**TEXT SEGMENT:**
-- Begin --
For each level ODI automatically generates an insert into that level stage table verifying if all the columns does not exists in the target table (He does that to decrease the amount of data for the merge step since merge would insert or update everything and would take more time than necessary).

After the stage table is loaded the next step is to merge the stage table to the target table, and for that ODI just create a “Merge”: when match he updates the descriptions or attributes and when doesn’t match it inserts the new rows with the sequences for the SK.
-- End --
**AVAILABLE DATA:**
-- Begin --
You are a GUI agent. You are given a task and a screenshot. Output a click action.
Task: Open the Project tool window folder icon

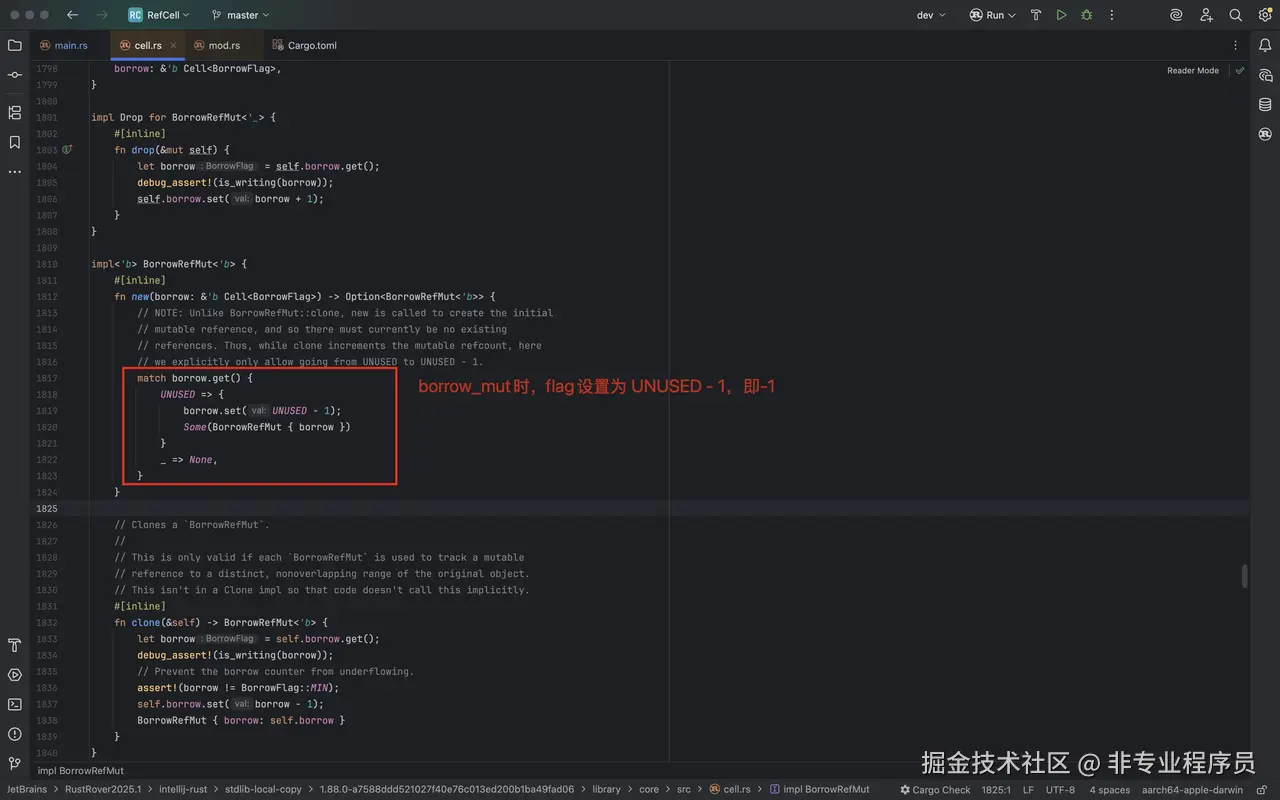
-- End --
**STATED GOAL 1:**
From the passage on how ODI loads stage and target tables, list each data operation it describes, in the order given.
**STATED GOAL 2:**
Continue the passage on how ODI loads stage and target tables, starting after its final sentence.

**RESPONSE 1:**
1. An insert into the level's stage table, limited to data that does not already exist in the target table
2. A merge of the stage table into the target table
3. An update of descriptions or attributes for rows that match
4. An insert of new rows, with sequences for the SK, for rows that do not match

**RESPONSE 2:**
In the next level of the hierarchy ODI repeats the process but joining the Year with the Quarter. ODI will keep doing this for each level mapped until the last one, where instead of having a merge with matches and not matches, he just do a merge with Matches (since he know everything will already be there).

The results will be this:

time-surrogate-table-results

It’s nice that ODI already creates the dimension thinking in an aggregated fact since we can see that he has some rows just with the year, other with the year and quarters and the last one with all the information.

One thing to notice is that the PK is the same as the Month SK. This is because ODI is ready to create SCD type 2 (we’ll do another post to show how it works).

For the fact, the mapping will still be the same as the No-surrogate version and again the difference will be in the results.

fact-surrogate-interface

We can see that in the operator ODI does something really neat this time.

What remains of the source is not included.